We didn’t talk about it first, debate our options, or decide to make the transition–it just happened, in bed one night if I recall correctly.

And then her name started to slip out as I talked about her with others. After this happened a few times, I made myself stop and think. “A lot of people choose to wait until the baby is born to share the name–are you sure you want to just blab it all over the place?” my Cautionary Self questioned.

And my heartfelt answer to myself was–YES!

She is a little girl now. She has an identity now. She has a personality, a favorite spot in my belly, a relationship with God, and hopefully a taste for Thai food (since I’ve been shoveling that stuff down like a madwoman). So why wait until she actually comes into the outer world to call her by name? I want this reminder (to myself as well as others) that she is Alice now, and she will be Alice then too–that she’s the same little girl before birth and after birth.

When my husband says, “What’s Alice up to?” I get a thrill.

When my friends or sisters ask, “How’s little Alice doing?” I get a thrill.

Calling her by name has given my love for her an extra foothold, and I feel it growing every time I talk about her . . . think about her . . . pray for her . . . my daughter, Alice.

23 Weeks

How far along: 23 weeks completed 06.12.2012

Weight gain: My next appointment with the midwives is Monday the 25th. Until then, it’s anyone’s guess. I guess 5. No, 50! No, wait, 5. Well . . . lemme think about it.

Clothes: My long tanks from Target (one of the biggest staples in my wardrobe) are starting to be . . . well, not quite long enough. I think I can make them stretch for a few more weeks, but I will soon need more torso coverage (yes, my torso is ridiculously long). I own three maternity tanks (in black and grey, and one with stripes–I’m wearing the black one in these pictures) and I may have to bust out some cash money to get more. I can’t have my pregnant midriff popping out–thatsa no good-a.

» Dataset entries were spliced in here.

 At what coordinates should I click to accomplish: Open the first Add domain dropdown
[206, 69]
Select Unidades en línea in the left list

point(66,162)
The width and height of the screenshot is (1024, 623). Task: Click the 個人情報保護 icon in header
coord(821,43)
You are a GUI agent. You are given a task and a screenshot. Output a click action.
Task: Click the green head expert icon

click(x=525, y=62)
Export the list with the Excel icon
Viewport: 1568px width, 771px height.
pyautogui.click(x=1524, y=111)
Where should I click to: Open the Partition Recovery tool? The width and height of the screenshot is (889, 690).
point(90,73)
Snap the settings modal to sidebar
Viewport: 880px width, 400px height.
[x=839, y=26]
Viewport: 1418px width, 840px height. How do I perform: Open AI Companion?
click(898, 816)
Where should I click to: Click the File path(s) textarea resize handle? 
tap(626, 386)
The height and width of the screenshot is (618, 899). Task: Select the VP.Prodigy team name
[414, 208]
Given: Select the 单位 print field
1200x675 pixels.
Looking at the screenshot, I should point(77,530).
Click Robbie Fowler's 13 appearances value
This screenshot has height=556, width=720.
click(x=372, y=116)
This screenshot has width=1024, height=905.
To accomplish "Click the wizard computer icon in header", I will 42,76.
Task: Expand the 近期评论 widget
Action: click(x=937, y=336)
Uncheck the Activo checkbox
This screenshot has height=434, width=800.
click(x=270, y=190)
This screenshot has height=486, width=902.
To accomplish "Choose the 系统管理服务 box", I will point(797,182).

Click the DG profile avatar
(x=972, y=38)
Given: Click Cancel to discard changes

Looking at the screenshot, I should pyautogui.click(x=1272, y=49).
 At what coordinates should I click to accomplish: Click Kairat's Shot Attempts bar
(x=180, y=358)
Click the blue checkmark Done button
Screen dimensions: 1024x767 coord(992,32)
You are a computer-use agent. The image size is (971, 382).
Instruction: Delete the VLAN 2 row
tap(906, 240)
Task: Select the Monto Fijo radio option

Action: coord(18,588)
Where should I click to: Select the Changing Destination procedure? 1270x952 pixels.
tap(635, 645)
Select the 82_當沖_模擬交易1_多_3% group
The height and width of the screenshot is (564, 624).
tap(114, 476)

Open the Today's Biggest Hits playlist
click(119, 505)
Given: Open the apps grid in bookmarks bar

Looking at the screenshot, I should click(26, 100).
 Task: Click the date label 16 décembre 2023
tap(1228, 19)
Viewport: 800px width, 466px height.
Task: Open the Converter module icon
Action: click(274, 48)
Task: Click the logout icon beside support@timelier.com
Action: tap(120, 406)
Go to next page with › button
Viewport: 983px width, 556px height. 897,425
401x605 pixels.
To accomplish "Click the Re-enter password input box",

Purchases: Nothing this week. But I’m scheming.

Scheming along the lines of a raid on the Clybourne Ave. Salvation Army, where I will find all their cutest little girl dresses and make off with them into the night!

Body: Depending on what I wear, it can still look like I just ate a big meal instead of the real situation–that I’m actually growing a baby. The other day when I put on a cream-colored blouse to head out to work, my husband said, “Wow, you don’t look pregnant from the front at all.” I gave him an aggressive profile view. “How about now?” I asked. “Well . . .,” he pondered, “I don’t know if you look pregnant as much as . . .’what the heck is going on there?'”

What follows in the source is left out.